Accanto alla preghiera di Abramo possiamo porre quella di Mosè che intercede per il peccato del popolo che si è costruito un vitello d’oro (Es 32, 11-14.30-34). Mosè fa appello all’amore di Dio (“Perché, Signore, si accenderà la tua ira contro il tuo popolo...”), alla sua fedeltà (“Ricòrdati di Abramo, di Isacco, di Israele, tuoi servi, ai quali hai giurato per te stesso...”) e alla sua gloria (“Perché dovranno dire gli Egiziani: ‘Con malizia li ha fatti uscire, per farli perire tra le montagne e farli sparire dalla terra’?...”). La conclusione è la vittoria della preghiera: “Il Signore si pentì del male che aveva minacciato di fare al suo popolo” (Es 32,14). Troviamo qui un altro tratto della preghiera: la preghiera trasforma. Anche se in apparenza sembra che sia Dio ad aver cambiato parere, in realtà è Mosè che ha cambiato opinione, passando dal Dio della collera al Dio del perdono.
Oltre alla preghiera di intercessione nella storia di Mosè e dell’Esodo c’è la preghiera della gioia e della meraviglia per l’agire potente di Dio. Si tratta della preghiera contenuta in Es 15 in cui si intreccia lode (vv. 2-3.6-7.11.18) e narrazione (vv. 1.4-5.8-10.12.17). “La preghiera nasce da una storia, da un gesto di Dio accaduto e fissato nella memoria, e nel contempo lo supera, cogliendo nel singolo gesto divino una costante, che si presenta come una chiave di lettura per il presente e come una promessa aperta sul futuro” (B. Maggioni).
Anche i Salmi raccontano la reazione di Israele di fronte ai gesti del Signore e ai casi della vita. Fondamentalmente i salmi sono riconducibili a tre generi: la gioia, la lode e il ringraziamento; il dolore, il lamento e la supplica; la riflessione sui problemi dell’esistenza. Così abbiamo gli inni di lode, i salmi di supplica, i salmi sapienziali.
Gli inni si caratterizzano come preghiera aperta, che guarda cioè al passato per aprire il presente alla fiducia e al futuro; ottimista, in cui la fede in Dio si esprime senza reticenze; contemplativa, che canta la gioia, l’abbandono in Dio, “il ringraziamento per il semplice fatto che egli esista” (G. Ravasi).

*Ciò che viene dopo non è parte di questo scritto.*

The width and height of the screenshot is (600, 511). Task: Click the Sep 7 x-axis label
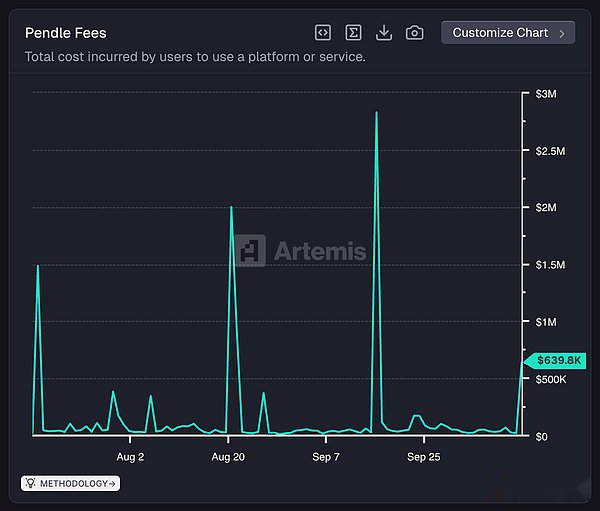[326, 457]

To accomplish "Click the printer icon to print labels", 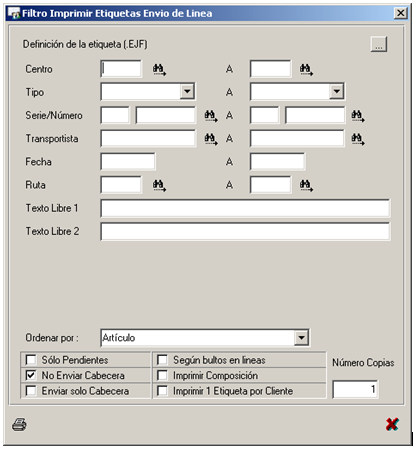I will click(x=19, y=424).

I salmi della supplica presentano le tante situazioni dolorose della vita per le quali si chiede l’intervento di Dio a motivo della sua bontà, misericordia e fedeltà. Spesso si concludono con il ringraziamento e ciò significa che al di là di tutto domina la fiducia. Così anche la supplica è una preghiera aperta e fiduciosa.

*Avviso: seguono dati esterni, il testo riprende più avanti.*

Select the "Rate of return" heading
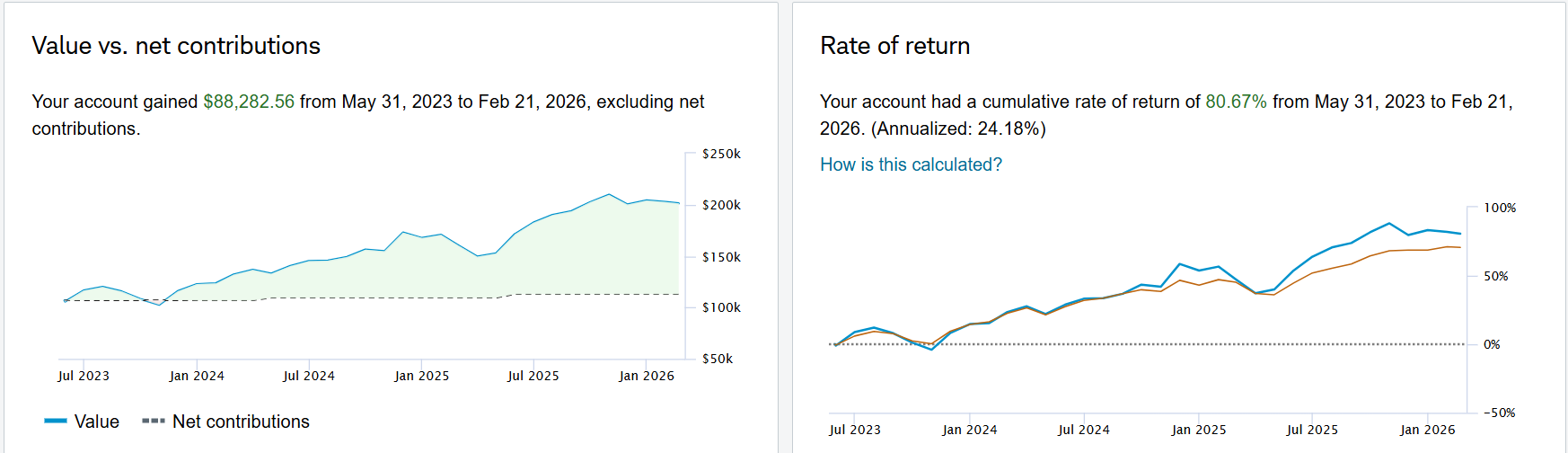The height and width of the screenshot is (453, 1568). coord(894,46)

I Salmi sono stati la preghiera di Gesù, il quale li ha anche portati a compimento: sulla croce Gesù fa sua la domanda del giusto sofferente del Sal 22 (Mc 15,34) e il fiducioso abbandono del Sal 31,6 (Lc 23,46). La preghiera di Gesù era una preghiera innanzitutto filiale: Gesù si rivolgeva a Dio con il termine “Abbà” rivelando la relazione unica che lo lega a Dio. In quanto filiale, la preghiera di Gesù era obbediente (cf. Mc 14,36). In terzo luogo, la preghiera era per Gesù il luogo in cui riscopriva la propria missione (cf. Mc 6,46). I vangeli riportano inoltre espressioni esplicite della preghiera di Gesù: al primo posto la preghiera di benedizione e di lode (cf. Mt 11,25-26; Lc 10,21). Accanto a questa, la preghiera della domanda (cf. Gv 17; la preghiera di Gesù al Getsemani). Gesù non solo ha pregato, ma ha richiamato i discepoli alla necessità della preghiera perseverante e fiduciosa (cf. Lc 18,1; 21,36).

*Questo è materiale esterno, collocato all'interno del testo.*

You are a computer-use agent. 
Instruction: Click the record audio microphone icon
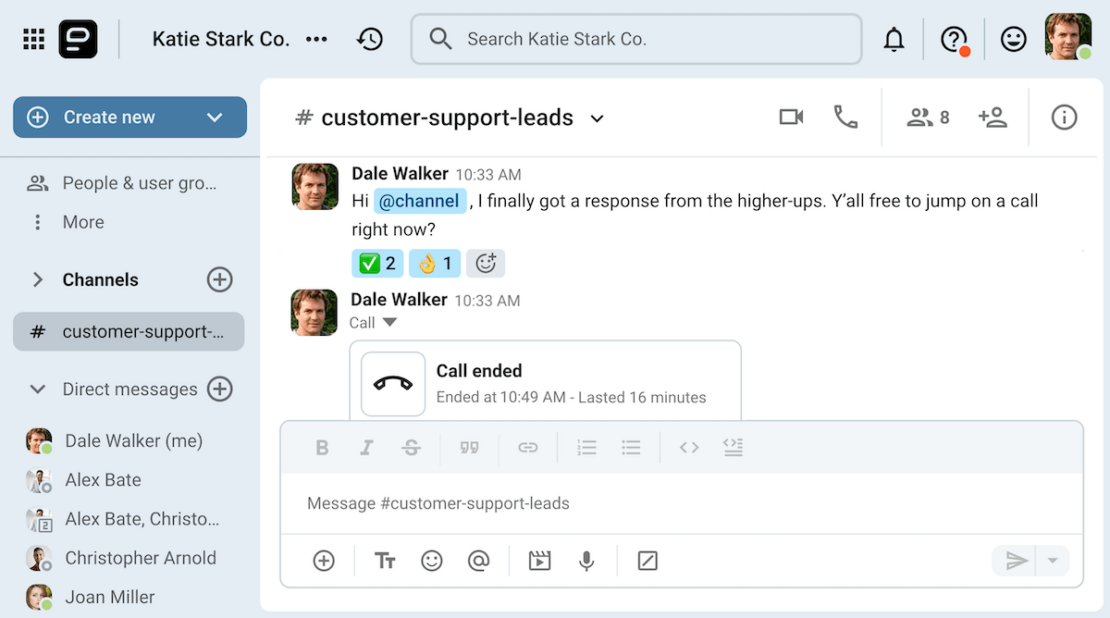click(x=587, y=561)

Anche l’apostolo Paolo, facendo eco alle parole di Gesù, esorta le sue comunità a pregare sempre, notte e giorno, in ogni necessità, senza scoraggiarsi (2Ts 2,11; Fil 1,4; 4,6; Ef 6,18; Col 1,3).
Da questa rapida panoramica emerge che la preghiera biblica si caratterizza essenzialmente come un dialogo tra Dio e l’uomo che ha uno stretto legame con la storia e la vita, ma che allo stesso tempo le trascende. “Se è vero che lo sguardo parte dall’esperienza quotidiana, dalla storia in cui si vive, dalle sue gioie e dai suoi drammi, è altrettanto vero che poi lo sguardo va verso Colui che è oltre la storia” (B. Maggioni).